* [Directions for this task] Print only the lines below, from the very first to the one containing "[Huawei P Smart 2019 Potter-L01] (68, 1805)", exactly as they stand. Do not print pictures.

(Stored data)

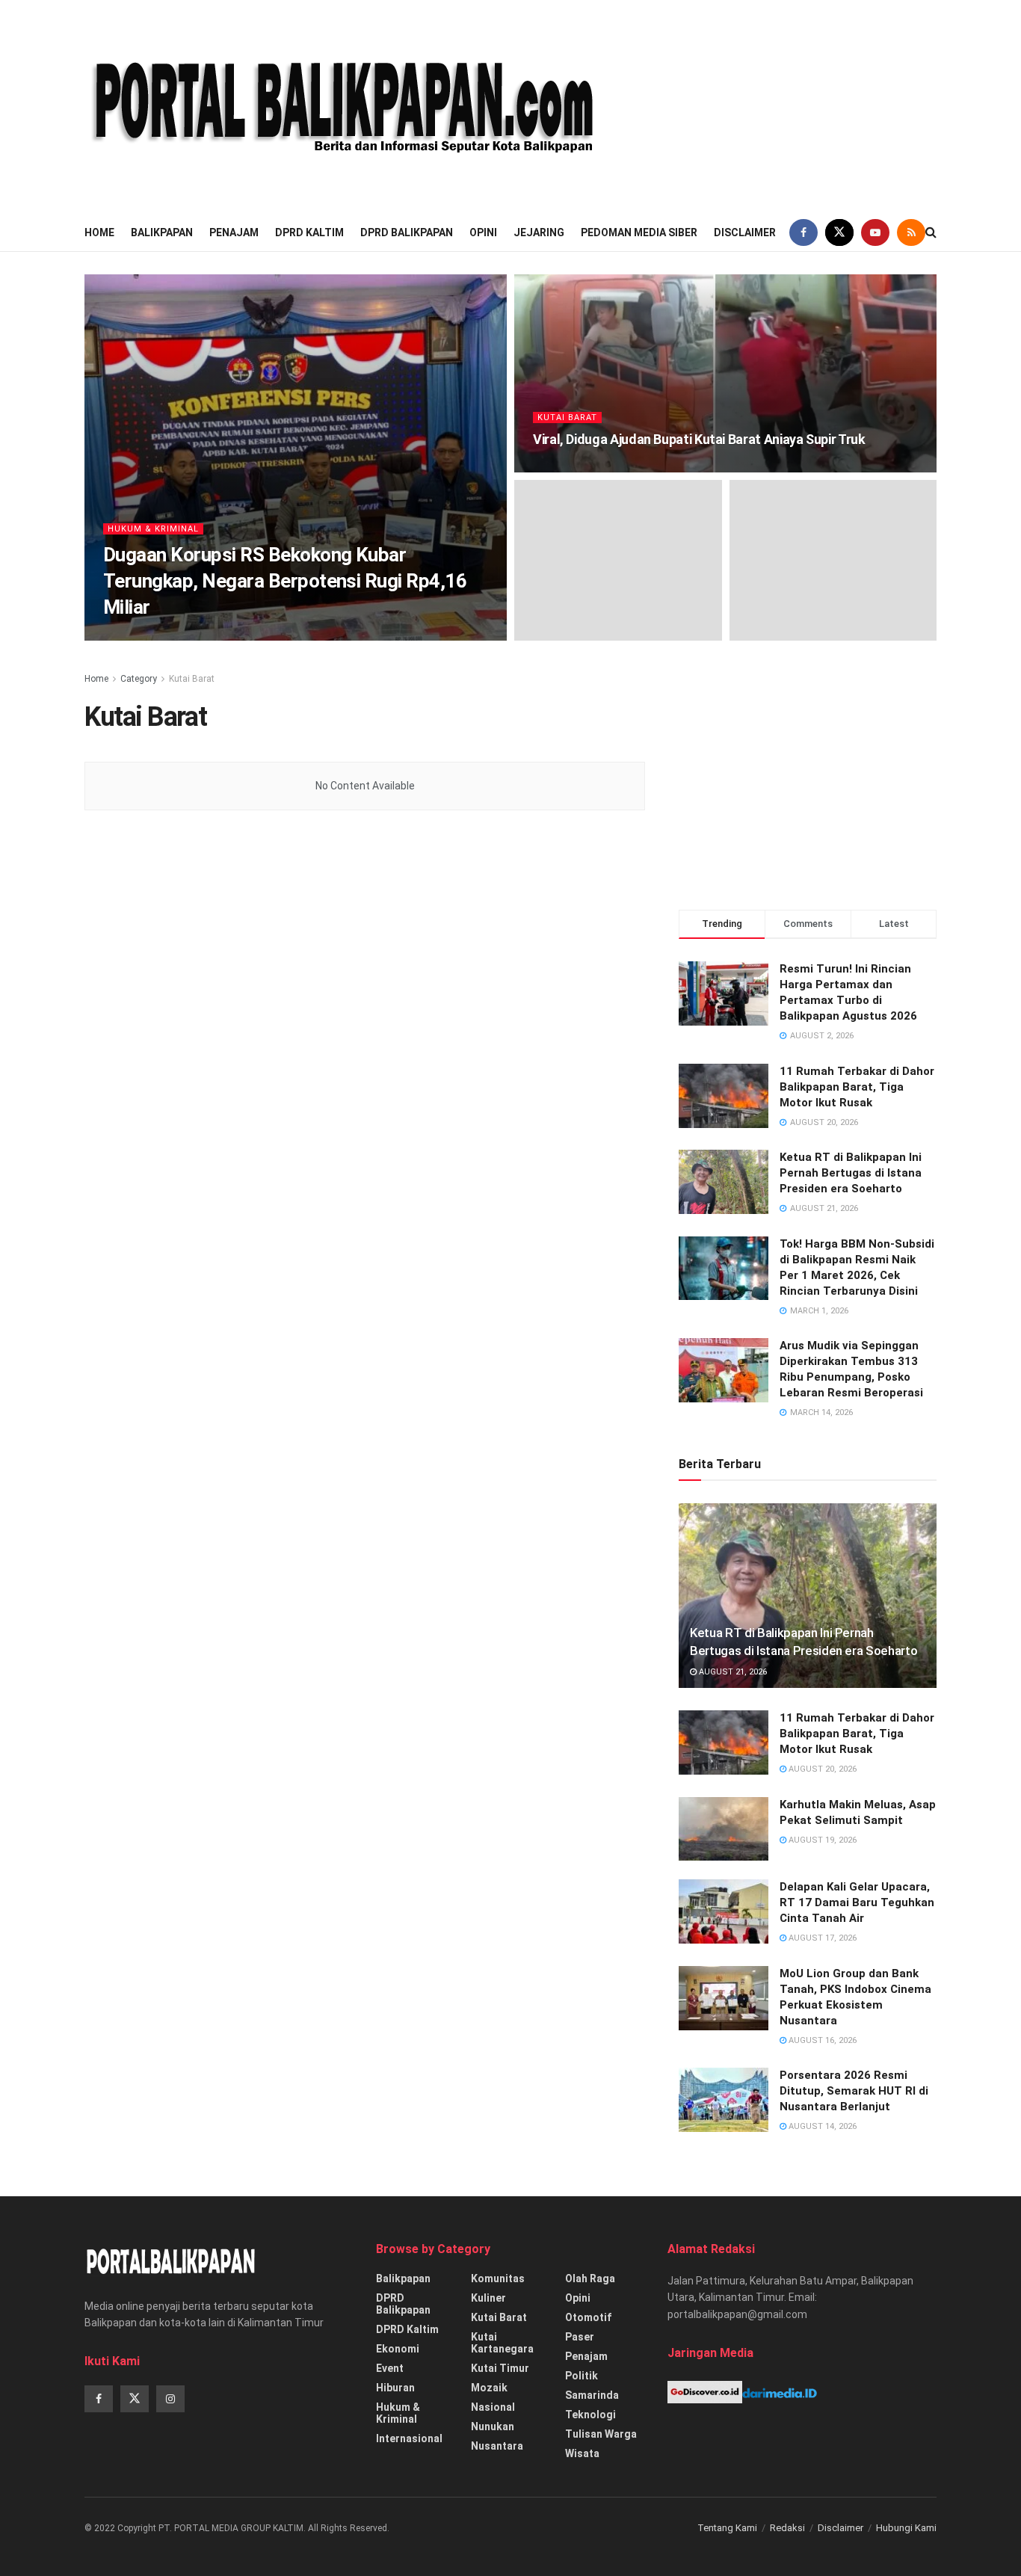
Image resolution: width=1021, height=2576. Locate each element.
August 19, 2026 (821, 1840)
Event (390, 2368)
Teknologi (590, 2415)
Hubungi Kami (906, 2527)
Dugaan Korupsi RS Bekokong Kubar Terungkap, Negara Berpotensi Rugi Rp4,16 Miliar (284, 580)
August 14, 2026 (821, 2126)
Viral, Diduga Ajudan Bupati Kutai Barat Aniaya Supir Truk (699, 439)
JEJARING (538, 232)
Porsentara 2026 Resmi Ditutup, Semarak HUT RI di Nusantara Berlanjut (854, 2090)
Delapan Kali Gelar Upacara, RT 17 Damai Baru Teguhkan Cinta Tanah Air (857, 1902)
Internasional (409, 2438)
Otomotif (588, 2317)
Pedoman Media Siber (639, 232)
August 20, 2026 (821, 1769)
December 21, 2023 (579, 467)
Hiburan (395, 2388)
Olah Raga (590, 2278)
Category (138, 679)
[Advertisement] (825, 104)
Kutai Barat (567, 417)
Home (99, 232)
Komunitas (498, 2278)
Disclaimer (745, 232)
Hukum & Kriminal (153, 529)
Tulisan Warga (601, 2434)
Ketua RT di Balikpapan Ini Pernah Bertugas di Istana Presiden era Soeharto (851, 1172)
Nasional (493, 2407)
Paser (579, 2337)
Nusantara (497, 2446)
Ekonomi (397, 2349)
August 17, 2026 (821, 1938)
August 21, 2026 (732, 1672)
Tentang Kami (727, 2527)
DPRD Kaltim (309, 232)
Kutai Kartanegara (502, 2343)
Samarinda (592, 2395)
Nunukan (492, 2426)
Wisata (582, 2453)
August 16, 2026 (821, 2040)
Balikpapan (162, 232)
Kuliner (488, 2298)
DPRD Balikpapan (406, 232)
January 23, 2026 (219, 636)
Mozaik (489, 2388)
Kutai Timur (500, 2368)
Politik (581, 2376)
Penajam (234, 232)
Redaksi (787, 2527)
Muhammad (141, 636)
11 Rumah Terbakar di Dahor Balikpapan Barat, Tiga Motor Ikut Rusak (857, 1086)
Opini (483, 232)
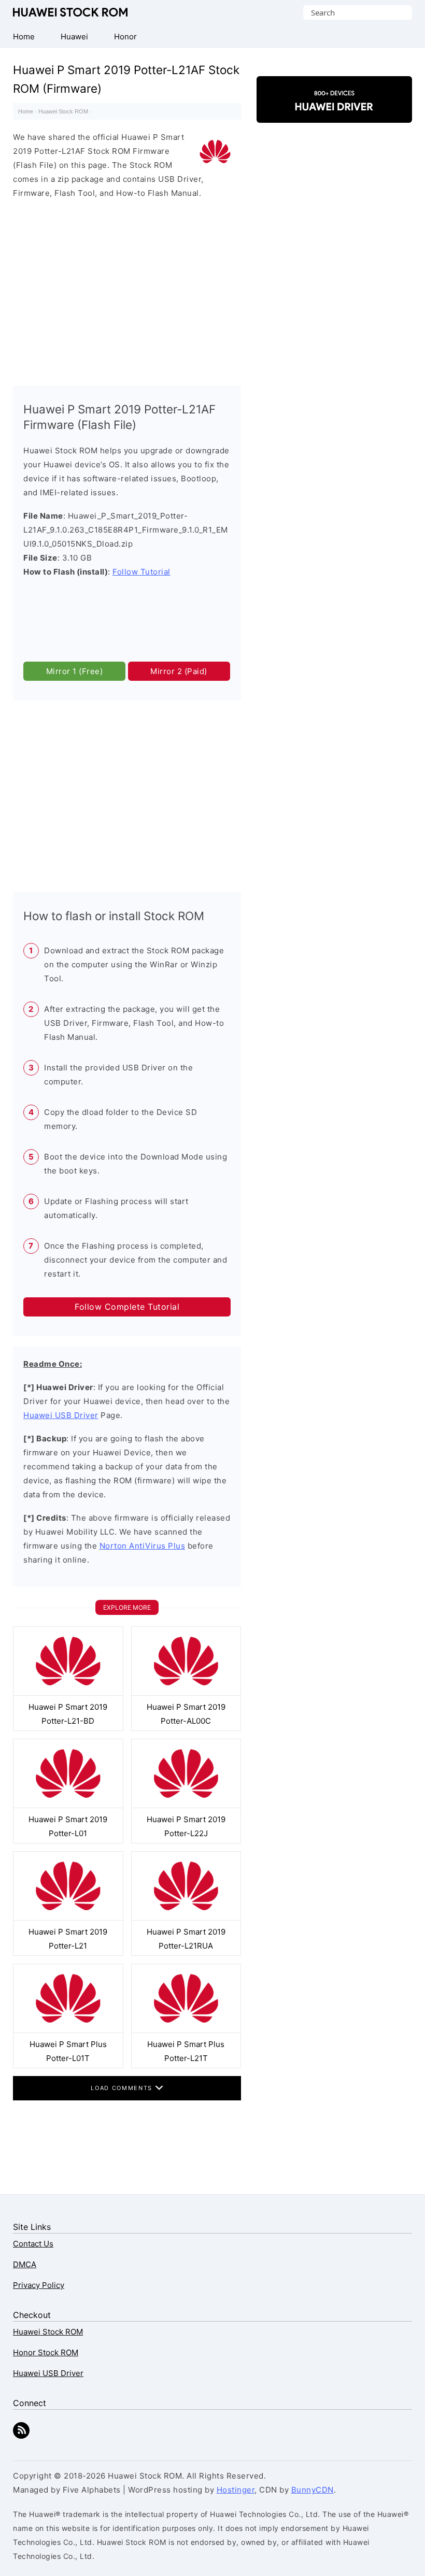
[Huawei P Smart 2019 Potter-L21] (68, 1918)
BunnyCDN (312, 2490)
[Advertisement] (127, 289)
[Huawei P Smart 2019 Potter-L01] (68, 1805)
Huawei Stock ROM (70, 12)
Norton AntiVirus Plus (143, 1546)
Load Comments (122, 2088)
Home (25, 111)
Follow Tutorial (141, 572)
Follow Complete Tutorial (127, 1306)
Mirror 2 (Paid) (178, 671)
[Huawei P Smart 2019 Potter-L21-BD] (68, 1693)
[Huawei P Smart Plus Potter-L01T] (68, 2030)
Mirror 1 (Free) (74, 671)
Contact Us (33, 2244)
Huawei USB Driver (60, 1415)
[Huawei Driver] (334, 113)
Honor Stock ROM (45, 2352)
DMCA (24, 2264)
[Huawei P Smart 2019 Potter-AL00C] (186, 1693)
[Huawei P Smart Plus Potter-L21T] (186, 2030)
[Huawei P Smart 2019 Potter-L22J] (186, 1805)
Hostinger (236, 2490)
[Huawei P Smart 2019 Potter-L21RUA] (186, 1918)
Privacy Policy (38, 2285)
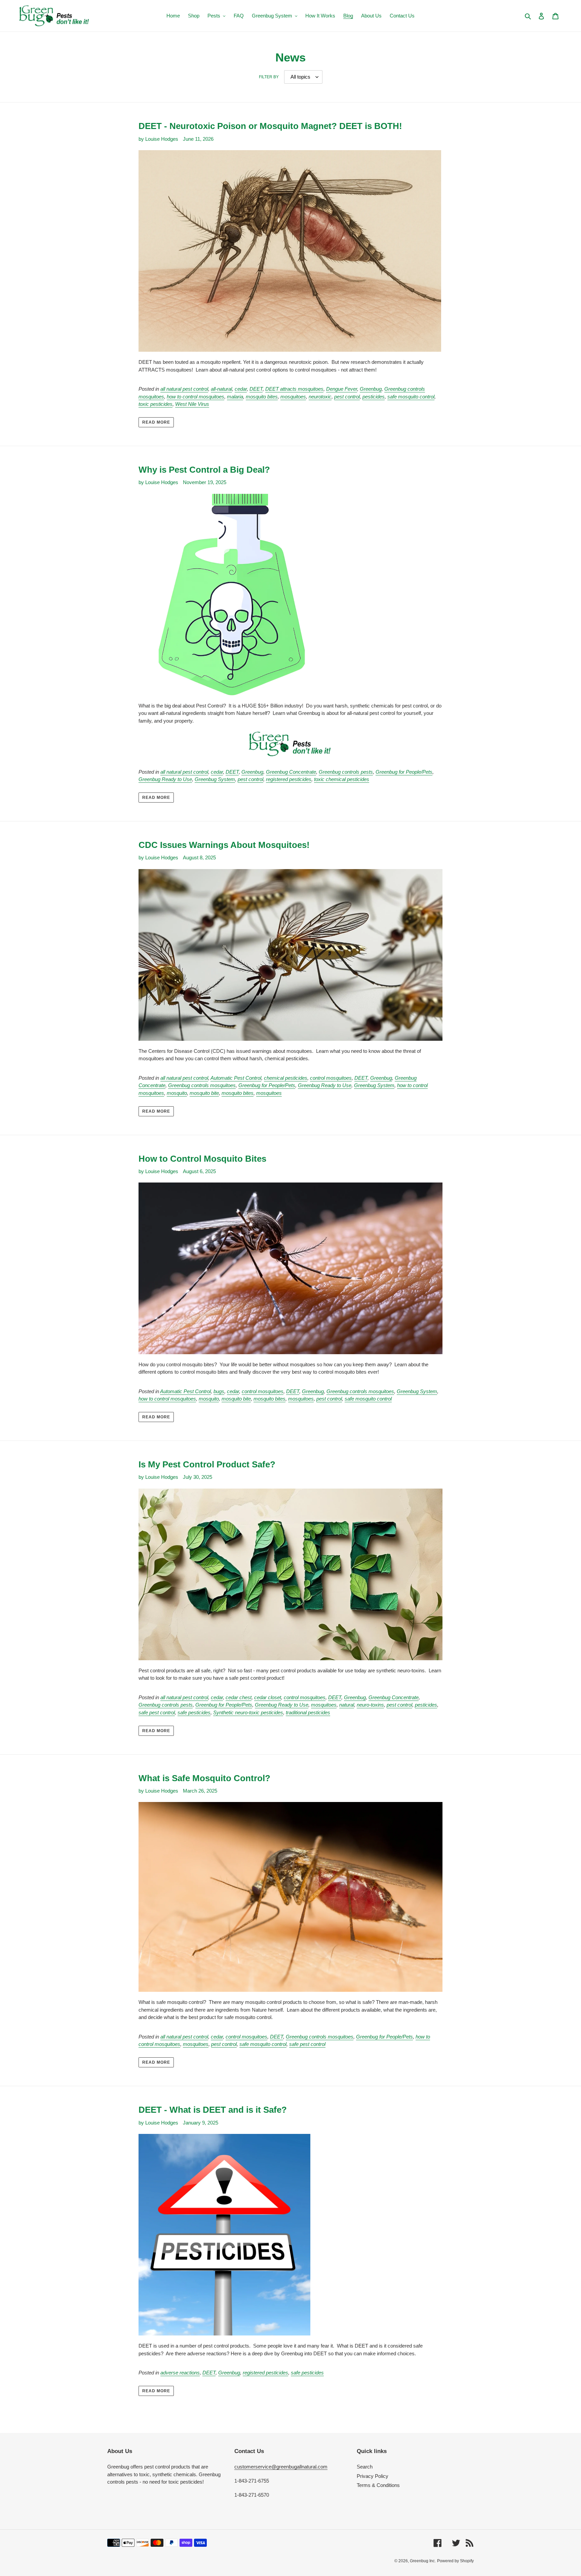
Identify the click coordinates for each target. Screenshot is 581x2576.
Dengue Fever (341, 389)
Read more (156, 422)
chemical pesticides (285, 1078)
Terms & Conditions (378, 2485)
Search (365, 2467)
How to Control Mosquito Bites (202, 1159)
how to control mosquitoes (195, 396)
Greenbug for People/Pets (404, 772)
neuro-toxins (370, 1705)
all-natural (221, 389)
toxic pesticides (155, 404)
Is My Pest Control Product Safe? (207, 1464)
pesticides (373, 396)
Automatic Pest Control (235, 1078)
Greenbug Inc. (423, 2561)
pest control (347, 396)
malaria (235, 396)
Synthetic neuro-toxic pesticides (248, 1712)
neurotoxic (320, 396)
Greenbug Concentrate (291, 772)
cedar (241, 389)
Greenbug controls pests (346, 772)
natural (346, 1705)
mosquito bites (262, 396)
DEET (256, 389)
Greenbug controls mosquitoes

* [Exercise result]
Image resolution: width=1021, height=2576. Locate each element.
August 19, 2026 (821, 1840)
Event (390, 2368)
Teknologi (590, 2415)
Hubungi Kami (906, 2527)
Dugaan Korupsi RS Bekokong Kubar Terungkap, Negara Berpotensi Rugi Rp4,16 Miliar (284, 580)
August 14, 2026 (821, 2126)
Viral, Diduga Ajudan Bupati Kutai Barat Aniaya Supir Truk (699, 439)
JEJARING (538, 232)
Porsentara 2026 Resmi Ditutup, Semarak HUT RI di Nusantara Berlanjut (854, 2090)
Delapan Kali Gelar Upacara, RT 17 Damai Baru Teguhkan Cinta Tanah Air (857, 1902)
Internasional (409, 2438)
Otomotif (588, 2317)
Pedoman Media Siber (639, 232)
August 20, 2026 (821, 1769)
December 21, 2023 (579, 467)
Hiburan (395, 2388)
Olah Raga (590, 2278)
Category (138, 679)
[Advertisement] (825, 104)
Kutai Barat (567, 417)
Home (99, 232)
Komunitas (498, 2278)
Disclaimer (745, 232)
Hukum & Kriminal (153, 529)
Tulisan Warga (601, 2434)
Ketua RT di Balikpapan Ini Pernah Bertugas di Istana Presiden era Soeharto (851, 1172)
Nasional (493, 2407)
Paser (579, 2337)
Nusantara (497, 2446)
Ekonomi (397, 2349)
August 17, 2026 (821, 1938)
August 21, 2026 (732, 1672)
Tentang Kami (727, 2527)
DPRD Kaltim (309, 232)
Kutai Kartanegara (502, 2343)
Samarinda (592, 2395)
Nunukan (492, 2426)
Wisata (582, 2453)
August 16, 2026 (821, 2040)
Balikpapan (162, 232)
Kuliner (488, 2298)
DPRD Balikpapan (406, 232)
January 23, 2026 (219, 636)
Mozaik (489, 2388)
Kutai Timur (500, 2368)
Politik (581, 2376)
Penajam (234, 232)
Redaksi (787, 2527)
Muhammad (141, 636)
11 Rumah Terbakar di Dahor Balikpapan Barat, Tiga Motor Ikut Rusak (857, 1086)
Opini (483, 232)
[Huawei P Smart 2019 Potter-L21] (68, 1918)
BunnyCDN (312, 2490)
[Advertisement] (127, 289)
[Huawei P Smart 2019 Potter-L01] (68, 1805)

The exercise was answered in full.